His fondness for talc is an issue in our house. The kids and I think he's being idiosyncratic, that his passion for MS Woodspice is a belligerent, defiant act of grumpy middle age. There's no place for perfumed powder in the 21st century. If technology can give us laser eye surgery, electric cars and online GCSE marking then it should be able to devise a better cure for chafing than something that makes the bathroom floor look like it was used by Danniella Westbrook for chopping up lines of cocaine.
It's not just the talc, though. My partner is becoming more irascible as he gets older. I suspect this is true of all men. If you've only just got married, be warned.
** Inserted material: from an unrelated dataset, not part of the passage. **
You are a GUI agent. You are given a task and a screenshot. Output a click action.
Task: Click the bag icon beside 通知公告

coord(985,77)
Whatever slightly vexing habit your partner has now will make you want to strangle him with the lawnmower lead by the time he reaches 40.
The fact that - statistically - we're more likely to get divorced than change bank accounts is, I suspect, due to men behaving outrageously as they hit middle age. When a handsome young man leaves his toenail clippings in the sink it's a sin we'll overlook. But when the culprit has an elasticated waistline, fungal nails and keeps telling you the plot of his latest James Herbert, it's a crime we won't forgive.
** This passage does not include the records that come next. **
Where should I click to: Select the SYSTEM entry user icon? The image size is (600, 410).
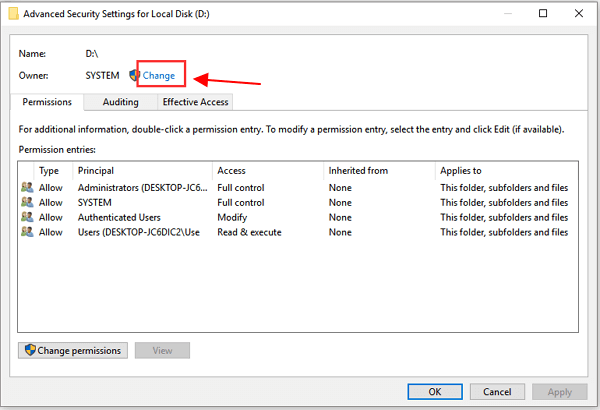(x=26, y=202)
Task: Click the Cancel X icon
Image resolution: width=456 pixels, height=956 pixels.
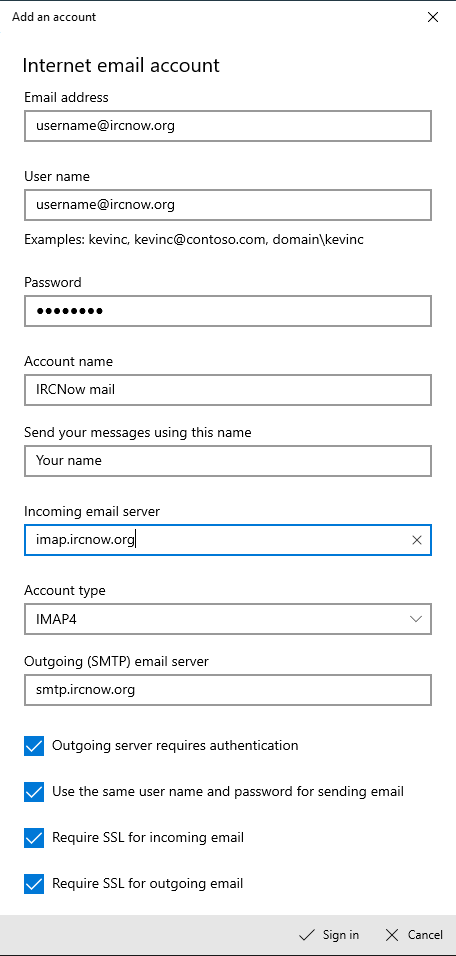Action: tap(393, 935)
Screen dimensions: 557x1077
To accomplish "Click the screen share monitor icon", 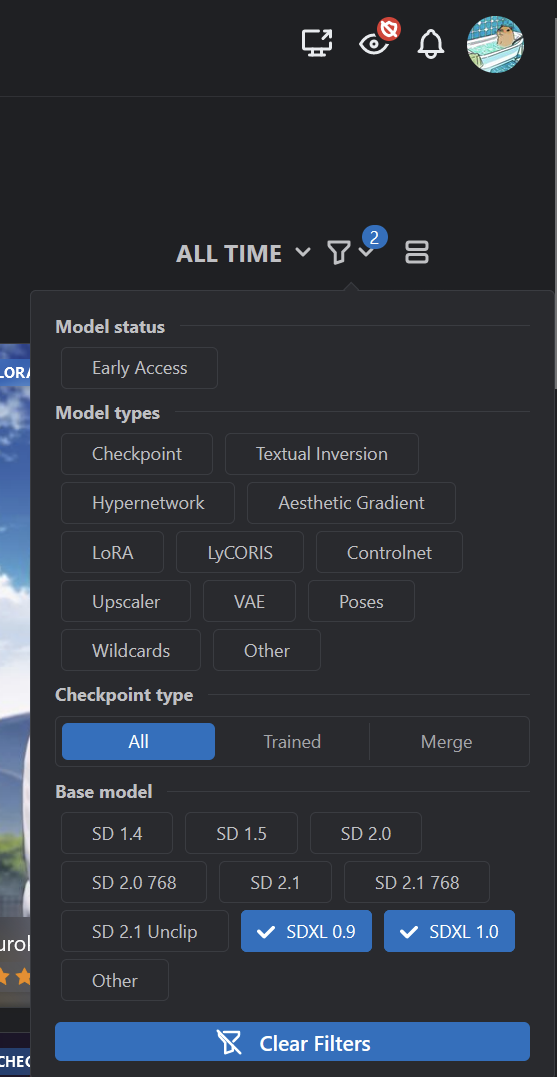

Among his other faults, my husband is also resistant to advice. Being a teacher, I pride myself on giving effective Assessment for Learning, so when my actor-husband performs in a new play, it's natural for me to give him notes, such as, "That was a great big steaming pile of shit," or "Why don't you get yourself a proper job?" When we were younger he'd listen; now he'd rather I gave him chlamydia than my point of view. And it's not just my advice he avoids. He seems to think that asking strangers for directions is an emasculating thing to do and will often drive around the same roundabout 33 times just to prove that he's a man.
His recalcitrance is evident in our home life, too. Getting bottom-set Year 10 lads to do their homework is a doddle compared with persuading him to tackle household jobs. If I want him to hang out the washing I'm faced with grim alternatives. Option one is to ask him: "Please hang out the washing." This is always met with the contrary response, "I'd already planned on doing that, but now you've asked me I don't want to do it." Option two - the one I usually favour - is to pop everything into the tumble dryer just as soon as I get home.
Dealing with difficult partners is like managing challenging behaviour at school. It requires patience, perseverance and a determination to succeed. Whenever my relationship hits difficulties, I remember the promise made by Gabriel Oak in Far from the Madding Crowd: "whenever you look up, there I shall be - and whenever I look up there will be you". Except we won't be able to see each other for the clouds of fucking talc.
Anne Thrope (Ms) is a secondary teacher in the north of England. @AnnethropeMs.